- **What you need to do**
Nothing but an exact reproduction of the records, pictures excluded, should be returned.

- **Records shown**
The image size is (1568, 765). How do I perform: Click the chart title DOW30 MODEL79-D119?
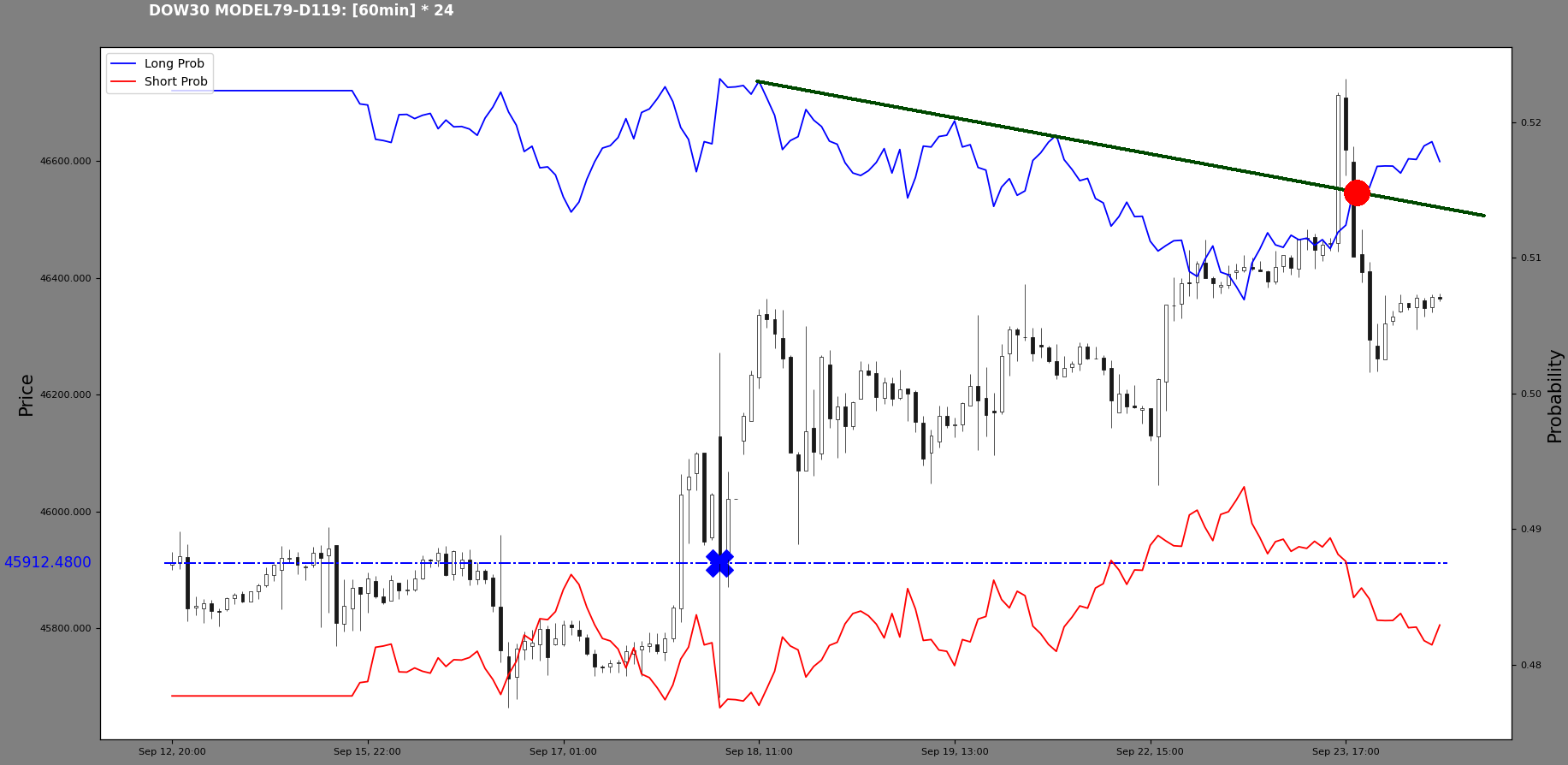[301, 11]
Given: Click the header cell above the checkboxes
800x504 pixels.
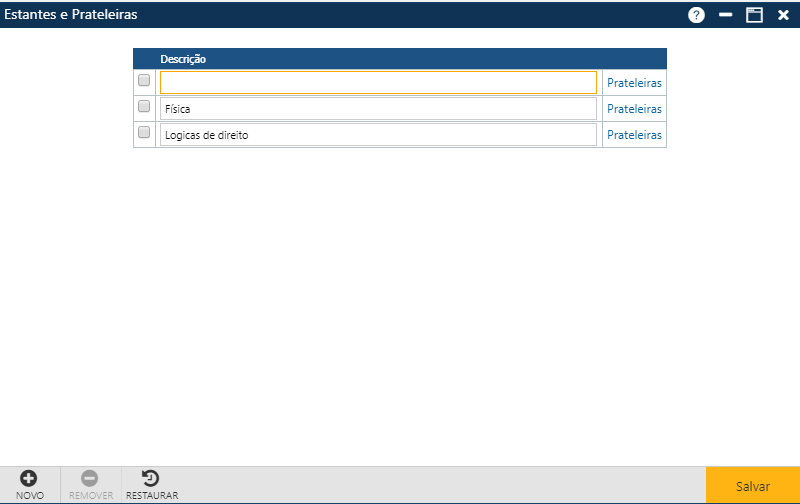Looking at the screenshot, I should [x=145, y=59].
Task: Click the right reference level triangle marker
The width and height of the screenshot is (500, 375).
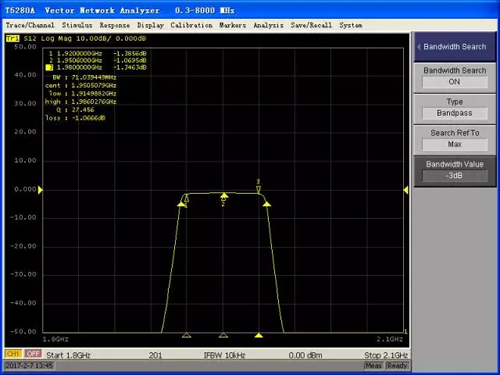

- **The completed task**
The image size is (1568, 765). How do I perform: Click the chart title DOW30 MODEL79-D119?
[301, 11]
Given: Click the header cell above the checkboxes
800x504 pixels.
Looking at the screenshot, I should [x=145, y=59].
Task: Click the right reference level triangle marker
The width and height of the screenshot is (500, 375).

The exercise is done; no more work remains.